- Written instruction -
Write out the items below word for word, from the line containing "Task: Expand the Move to next sprint arrow" through the end of the items, leaving out the pictures.

- Materials provided -
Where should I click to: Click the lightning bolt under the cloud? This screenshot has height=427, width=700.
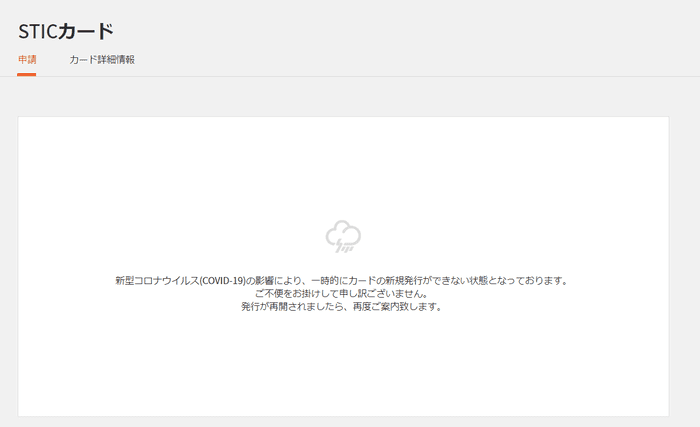pyautogui.click(x=345, y=246)
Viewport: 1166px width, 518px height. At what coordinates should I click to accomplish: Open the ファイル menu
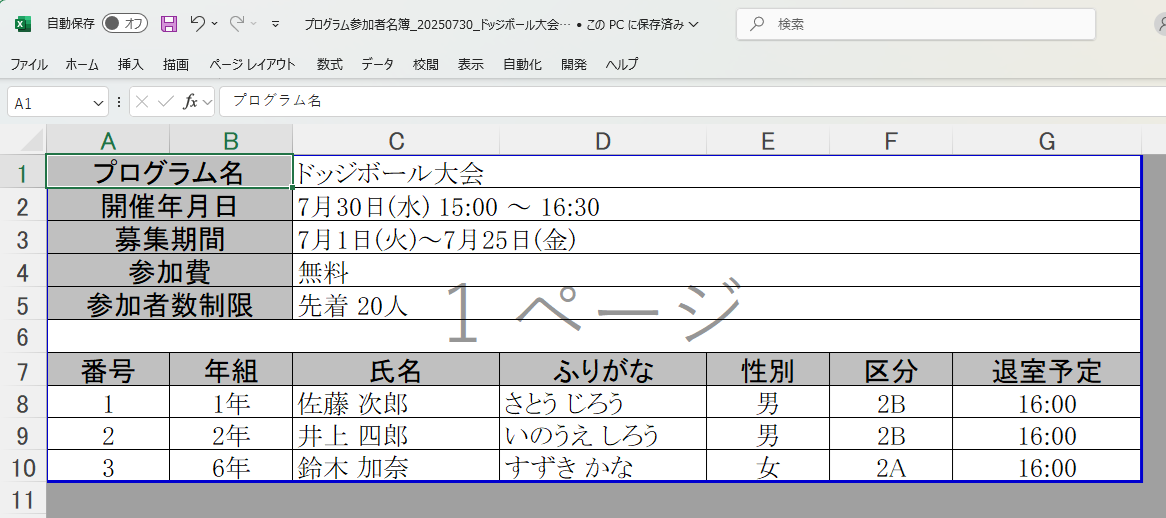click(29, 64)
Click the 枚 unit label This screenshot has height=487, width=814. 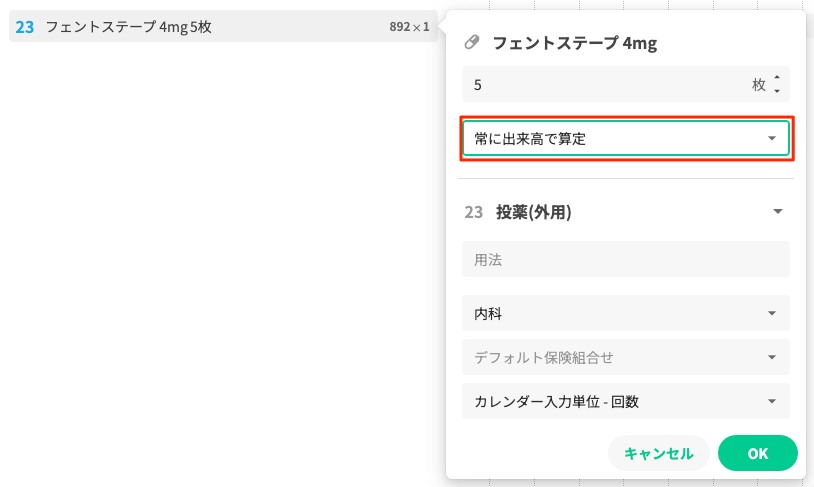click(x=759, y=85)
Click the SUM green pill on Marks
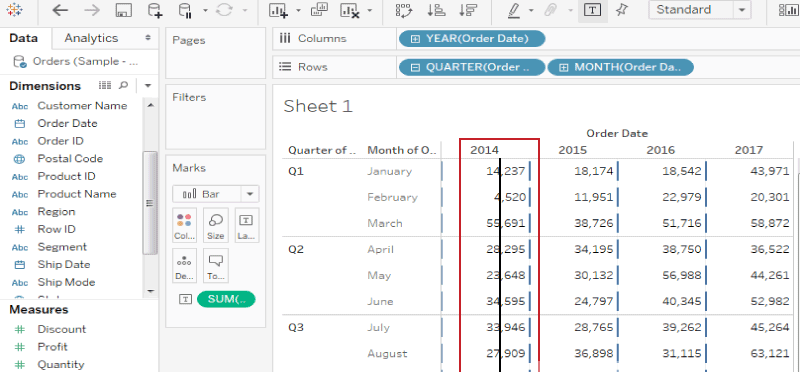 tap(226, 299)
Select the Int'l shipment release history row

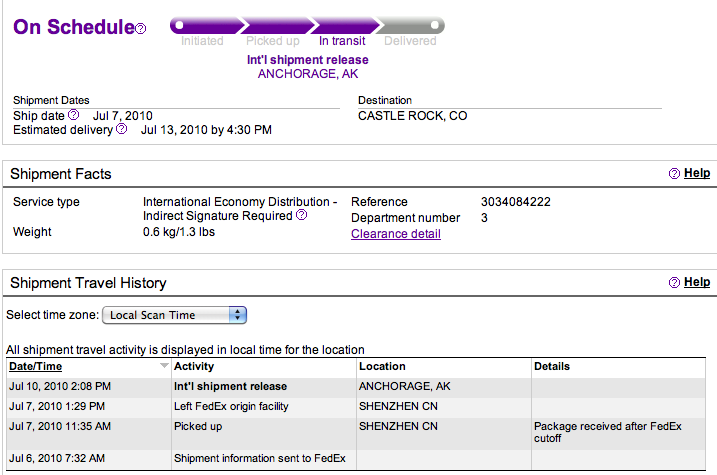coord(356,386)
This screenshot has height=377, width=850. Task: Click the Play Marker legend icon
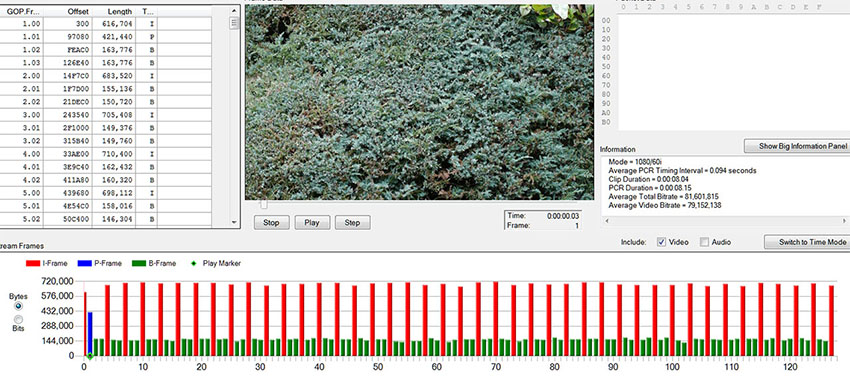pos(193,264)
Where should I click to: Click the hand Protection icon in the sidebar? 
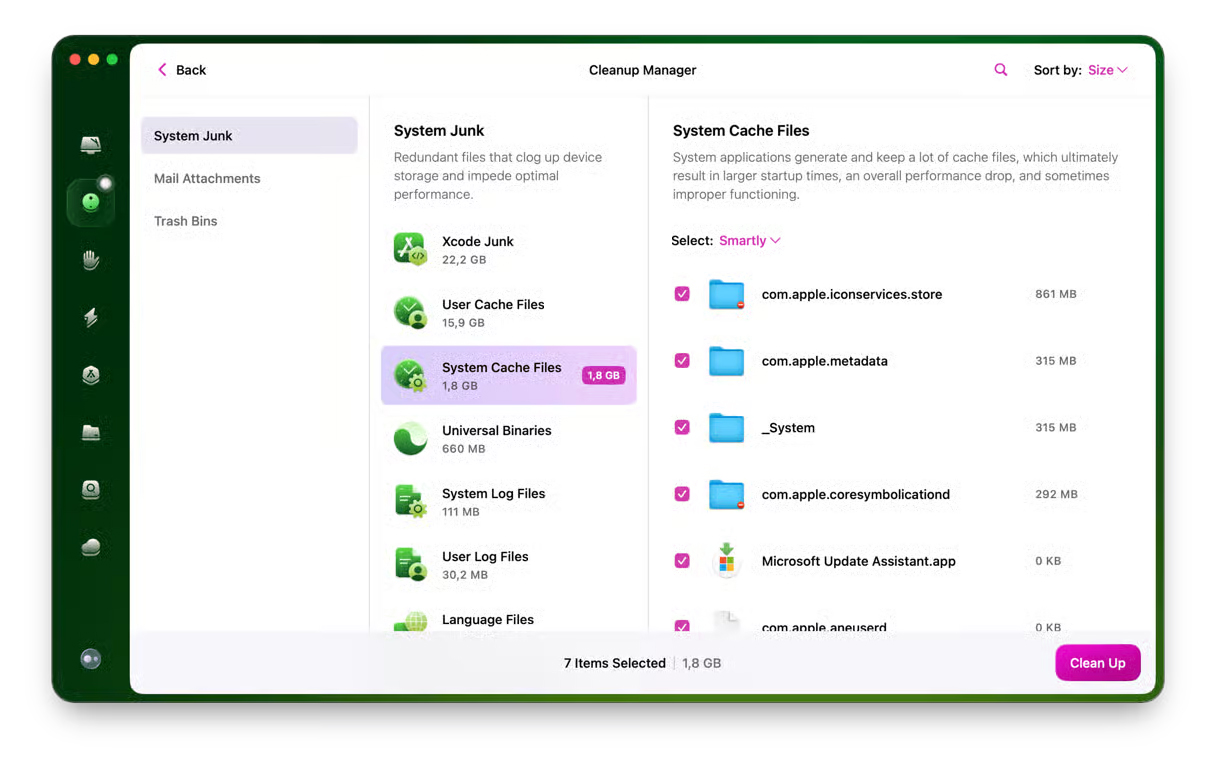[91, 260]
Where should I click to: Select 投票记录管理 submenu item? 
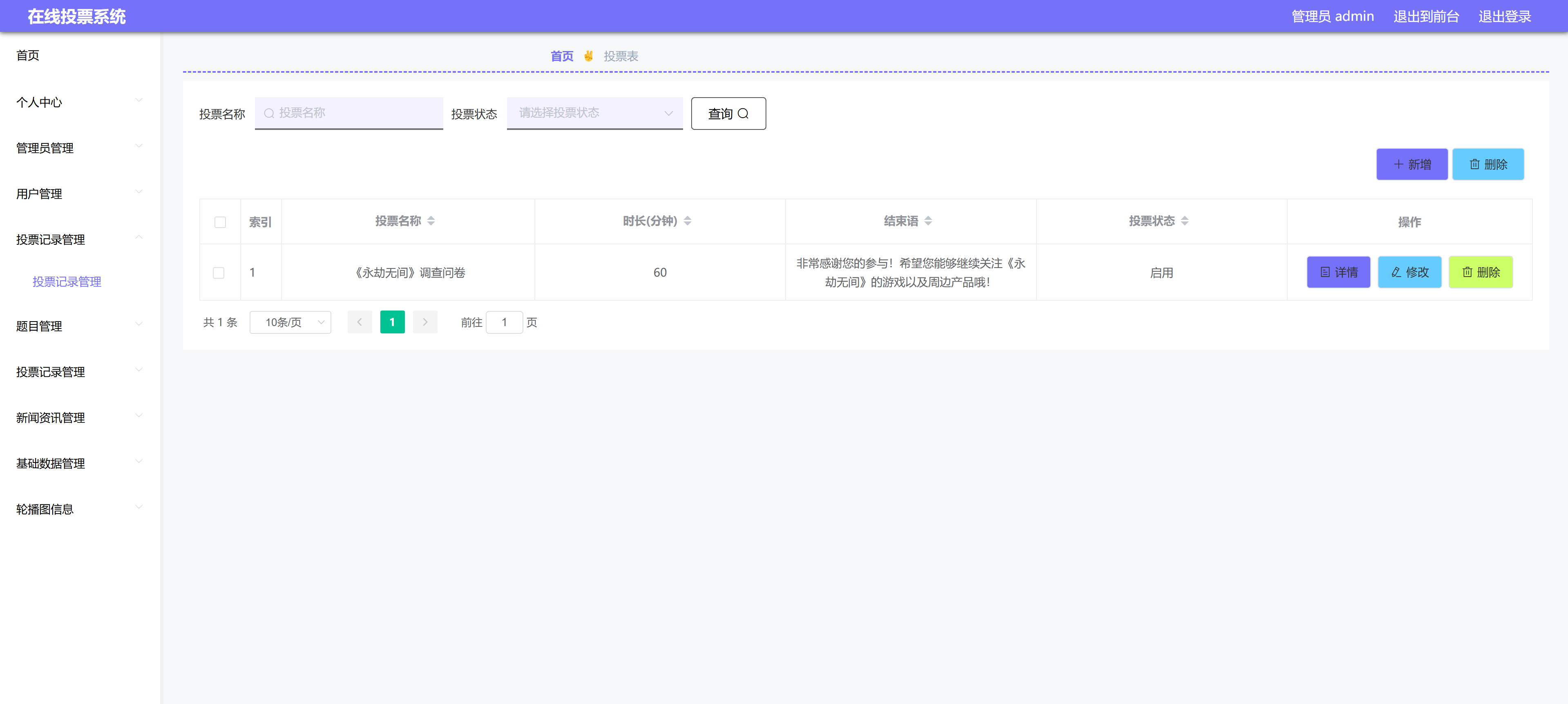[x=67, y=282]
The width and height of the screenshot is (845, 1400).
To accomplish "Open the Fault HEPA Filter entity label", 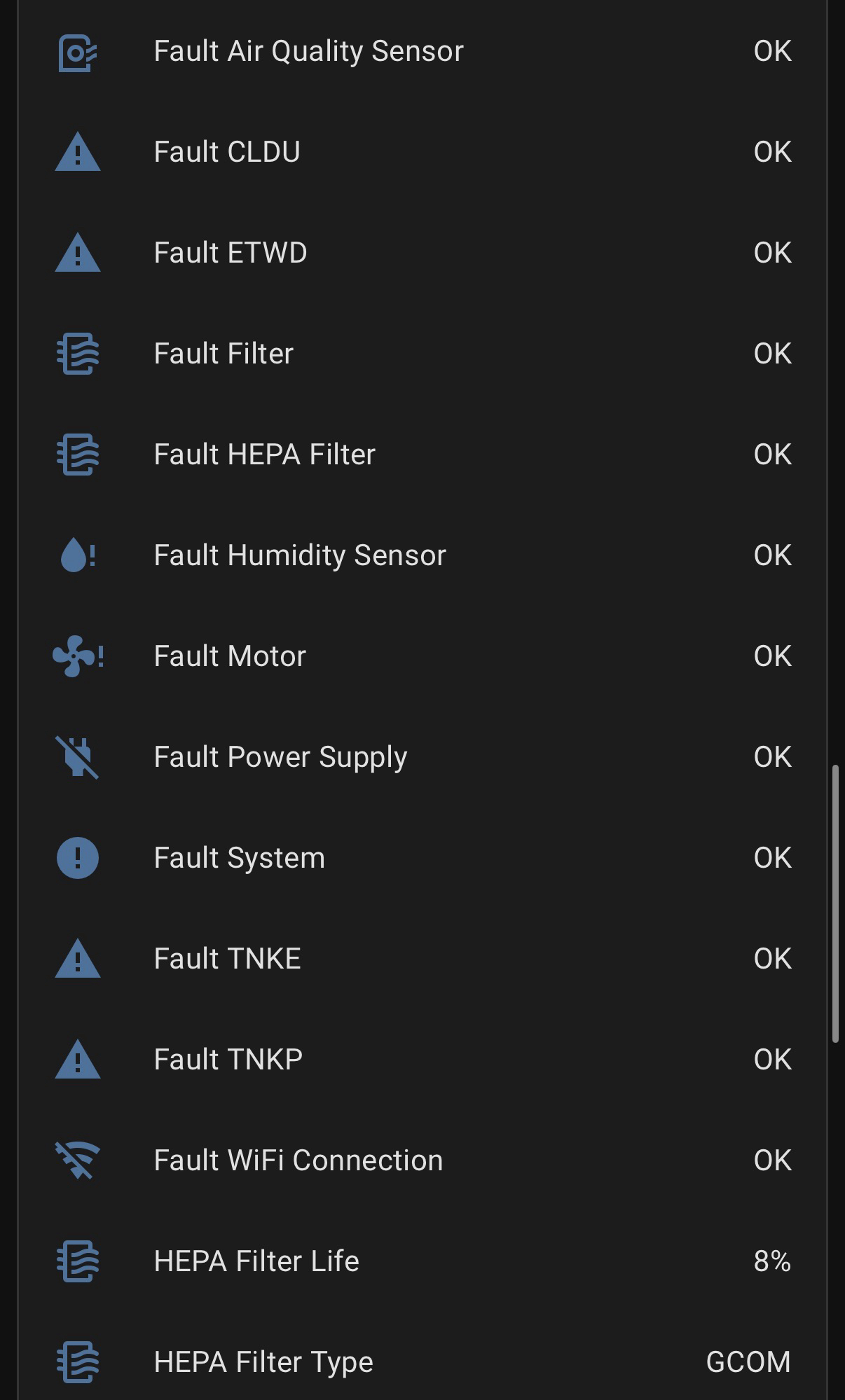I will [x=264, y=455].
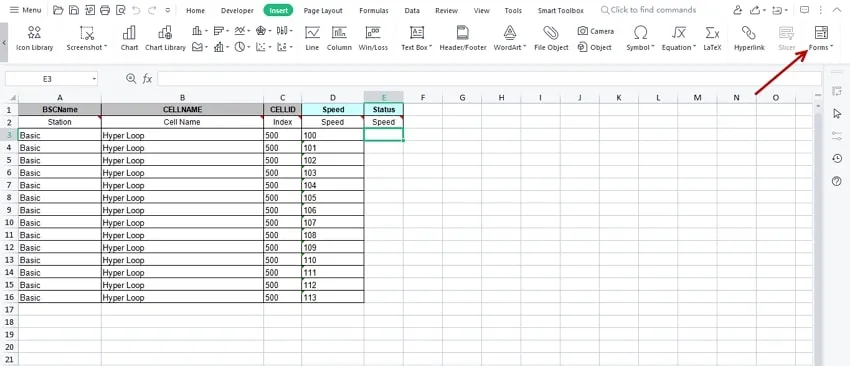Click the Text Box button
The image size is (850, 366).
click(416, 38)
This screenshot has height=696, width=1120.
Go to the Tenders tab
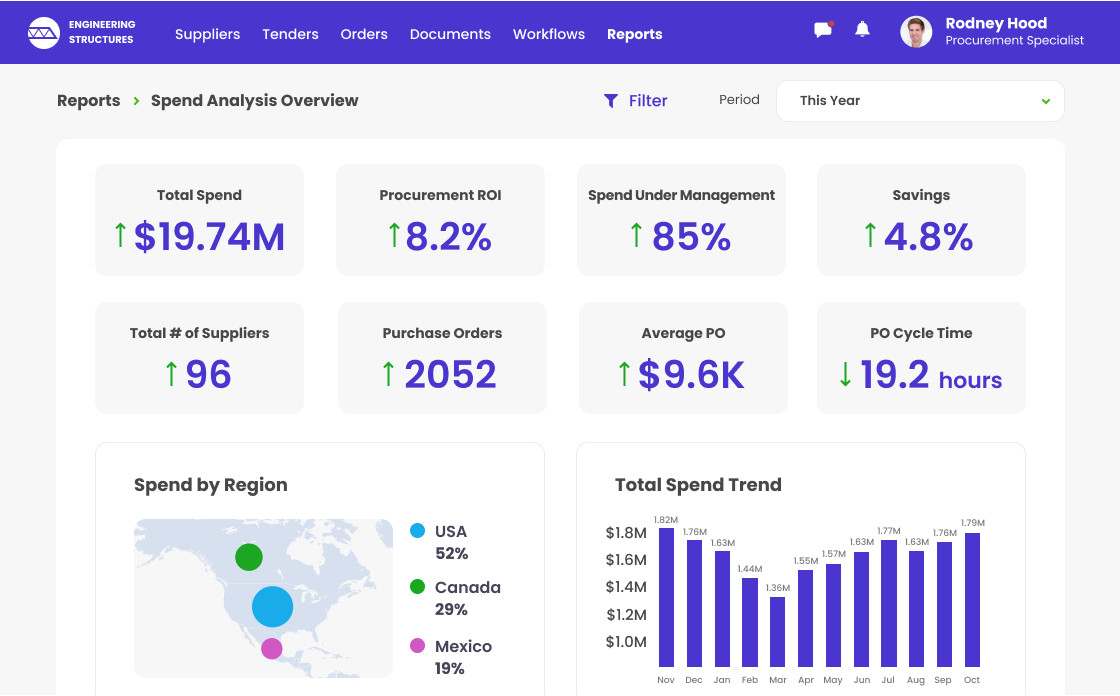pos(290,34)
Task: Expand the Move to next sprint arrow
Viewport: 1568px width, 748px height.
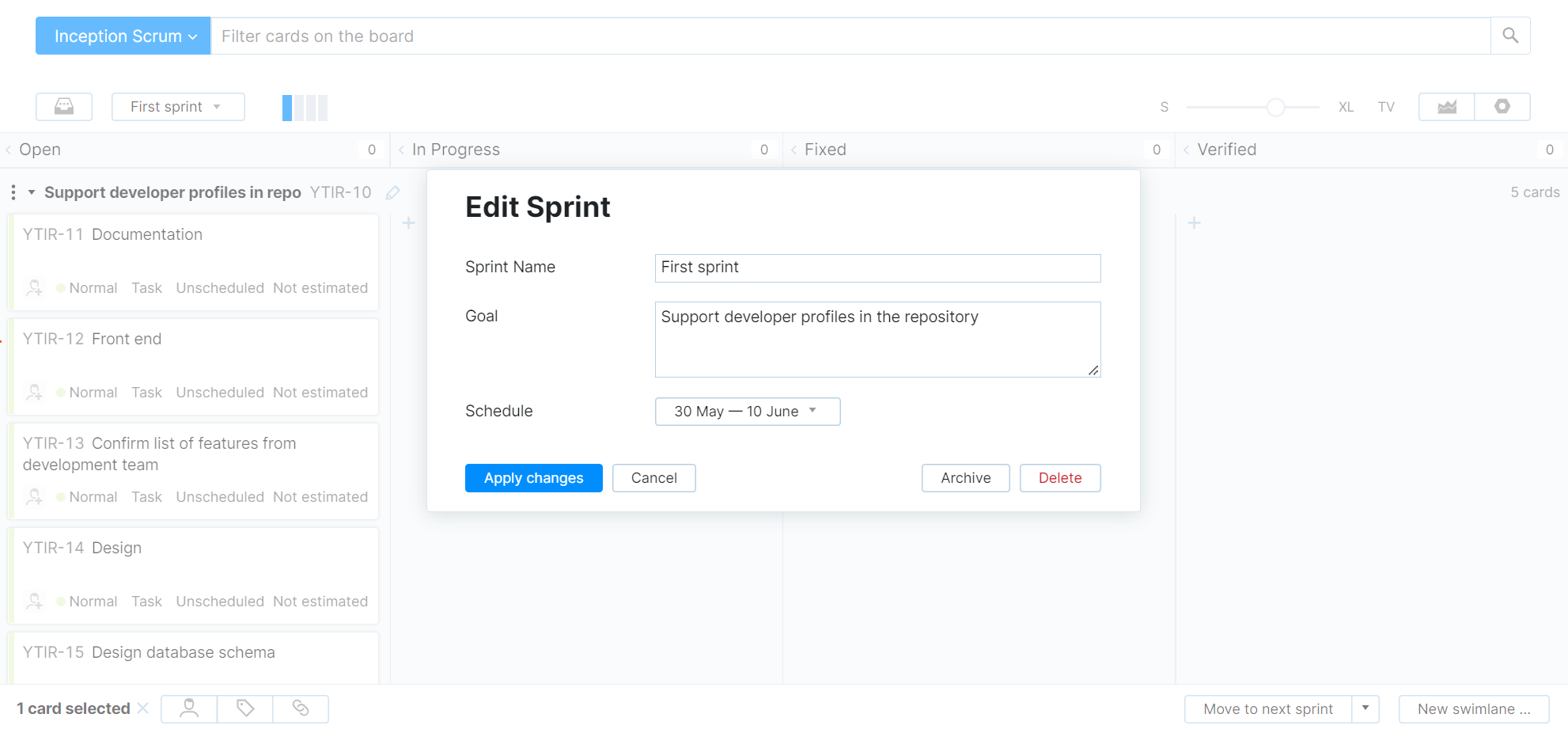Action: click(x=1365, y=708)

- The reply -
Task: Expand the Move to next sprint arrow
Viewport: 1568px width, 748px height.
Action: click(x=1365, y=708)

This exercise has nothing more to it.